Pemanfaatan pangan lokal sesungguhnya sudah dimulai di beberapa desa di Kabupaten Manggarai. Berkat dampingan Yayasan Ayo Indonesia, desa-desa ini membudidayakan pangan alternatif seperti sorgum.

“Daerah yang sudah dibuat di Satar Mese, delapan desa, yaitu Desa Tal, Gara, Tonggur, Tado, Paka, Satar Loung, dan Langgo untuk tanam dan makan sorgum,” kata Project Officer Yayasan Ayo Indonesia, Eni Setyowati.

Di desa-desa tersebut, tutur Eni, pihaknya mendampingi penanaman sorgum serta memberikan pelatihan pembuatan resep pangan lokal yang berbahan sorgum, jagung dan kacang.

Lebih jauh, Ayo Indonesia membantu promosi desa tanggap perubahan iklim di  desa dengan Alokasi Dana Desa (ADD) ketahanan pangan untuk pengembangan sorgum dan hortikultura.

Eni menambahkan, pihaknya aktif mengadvokasi keberadaan pangan lokal.  Advokasi berupa seminar, diseminasi kajian baseline terkait perubahan iklim dilakukan dari tingkat desa, kecamatan, hingga kabupaten.

Menurutnya, pangan lokal memikiki kelebihan antara lai; mudah dibudidaya, adaptif, dan bisa dikreasi menjadi bermacam-macam olahan pangan yang bergizi dengan harga terjangkau.

Butuh Langkah Konkret

Ketua Program Studi Agronomi, Unika Santu Paulus Ruteng Rizki Adiputra Taopan berkata bahwa diversifikasi pangan masih sebatas konsep. Semestinya diversifikasi pangan membutuhkan upaya konkret.

Dan upaya konkret membutuhkan gerakan bersama, mengingat beras-isasi telah merusak keanekaragaman pangan lokal, kata Rizki.

Baginya, ketergantungan terhadap beras sebenarnya akibat dosa pemerintah Indonesia. Kini, dampak negatif ditanggung oleh generasi sekarang.
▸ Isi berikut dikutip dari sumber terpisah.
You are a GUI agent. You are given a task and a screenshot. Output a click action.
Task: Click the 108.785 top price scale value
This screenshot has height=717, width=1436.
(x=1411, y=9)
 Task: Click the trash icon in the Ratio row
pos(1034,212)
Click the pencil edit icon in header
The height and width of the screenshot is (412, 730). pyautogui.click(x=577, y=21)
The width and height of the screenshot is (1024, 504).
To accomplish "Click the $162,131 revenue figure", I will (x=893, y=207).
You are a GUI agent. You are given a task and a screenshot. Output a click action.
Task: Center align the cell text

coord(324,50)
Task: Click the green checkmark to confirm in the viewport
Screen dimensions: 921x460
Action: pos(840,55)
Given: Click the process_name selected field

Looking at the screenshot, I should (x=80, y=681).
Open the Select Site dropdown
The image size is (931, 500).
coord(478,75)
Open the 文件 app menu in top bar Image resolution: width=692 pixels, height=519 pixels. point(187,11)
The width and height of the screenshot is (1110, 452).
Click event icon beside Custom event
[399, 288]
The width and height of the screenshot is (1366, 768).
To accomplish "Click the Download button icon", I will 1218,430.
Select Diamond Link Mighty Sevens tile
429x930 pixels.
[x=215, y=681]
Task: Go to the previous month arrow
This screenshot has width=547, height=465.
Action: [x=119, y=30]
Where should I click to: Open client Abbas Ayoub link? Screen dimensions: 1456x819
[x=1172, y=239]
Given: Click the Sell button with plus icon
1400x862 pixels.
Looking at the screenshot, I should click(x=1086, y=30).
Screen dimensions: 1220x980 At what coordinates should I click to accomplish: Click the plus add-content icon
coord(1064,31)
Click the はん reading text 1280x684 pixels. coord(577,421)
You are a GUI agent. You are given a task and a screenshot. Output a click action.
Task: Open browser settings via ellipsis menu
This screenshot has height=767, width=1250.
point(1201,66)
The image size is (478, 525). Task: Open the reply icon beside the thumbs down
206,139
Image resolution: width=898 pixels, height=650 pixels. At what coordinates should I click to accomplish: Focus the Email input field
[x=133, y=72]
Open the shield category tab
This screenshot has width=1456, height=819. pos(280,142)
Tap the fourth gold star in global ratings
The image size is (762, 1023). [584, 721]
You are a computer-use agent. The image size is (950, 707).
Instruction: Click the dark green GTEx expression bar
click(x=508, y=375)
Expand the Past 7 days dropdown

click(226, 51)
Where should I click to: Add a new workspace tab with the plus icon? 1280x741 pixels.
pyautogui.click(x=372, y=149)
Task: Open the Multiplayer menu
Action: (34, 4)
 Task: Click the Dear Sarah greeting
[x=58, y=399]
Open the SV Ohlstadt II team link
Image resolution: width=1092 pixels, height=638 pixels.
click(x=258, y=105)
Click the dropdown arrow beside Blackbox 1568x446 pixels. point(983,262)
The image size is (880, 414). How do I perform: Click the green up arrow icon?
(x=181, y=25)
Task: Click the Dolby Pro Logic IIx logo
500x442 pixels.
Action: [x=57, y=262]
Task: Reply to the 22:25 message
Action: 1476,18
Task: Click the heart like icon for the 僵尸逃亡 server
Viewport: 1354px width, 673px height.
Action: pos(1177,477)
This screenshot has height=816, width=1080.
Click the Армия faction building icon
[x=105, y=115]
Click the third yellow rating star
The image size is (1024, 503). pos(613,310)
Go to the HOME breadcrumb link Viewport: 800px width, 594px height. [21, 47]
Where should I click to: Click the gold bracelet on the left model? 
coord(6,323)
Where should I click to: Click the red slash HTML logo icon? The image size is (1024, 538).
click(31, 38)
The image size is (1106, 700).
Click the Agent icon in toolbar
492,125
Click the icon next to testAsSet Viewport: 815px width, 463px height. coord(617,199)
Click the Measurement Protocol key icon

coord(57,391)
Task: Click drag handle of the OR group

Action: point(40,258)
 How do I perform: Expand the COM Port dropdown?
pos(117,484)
“Sebelumnya kita hanya mungkin tergantung pada jagung atau ubi, kemudian kita diperkenalkan beras, sampai saat ini kita tergantung beras,” jelasnya.

Sehingga jika dikembalikan ke sorgum, jagung, atau umbi-umbian sudah agak susah. Perut sudah sangat tergantung pada nasi.

Walaupun tanaman pangan itu punya kandungan nutrisi sama, tetapi “orang belum kenyang kalau belum makan nasi.”

“Misalkan kalau orang makan jagung satu piring, mungkin beberapa jam dia sudah lapar lagi. Karena kebiasaannya makan nasi baru dianggap kenyang, nah itu agak rumit,” pungkas Rizki.

Hal itu persis dialami Maria. Pangan lokal hampir tak pernah tersaji di meja makan keluarganya. Yang tersedia hanya nasi (beras).

Di saat harga beras naik, Maria tak punya pilihan lain. Ia hanya bisa berharap harga beras kembali turun. Itu saja.

“Harapan dami kali nana ga, semoga turun koles koe harga dea so’o (Harapan kami harga beras turun lagi),” tuturnya.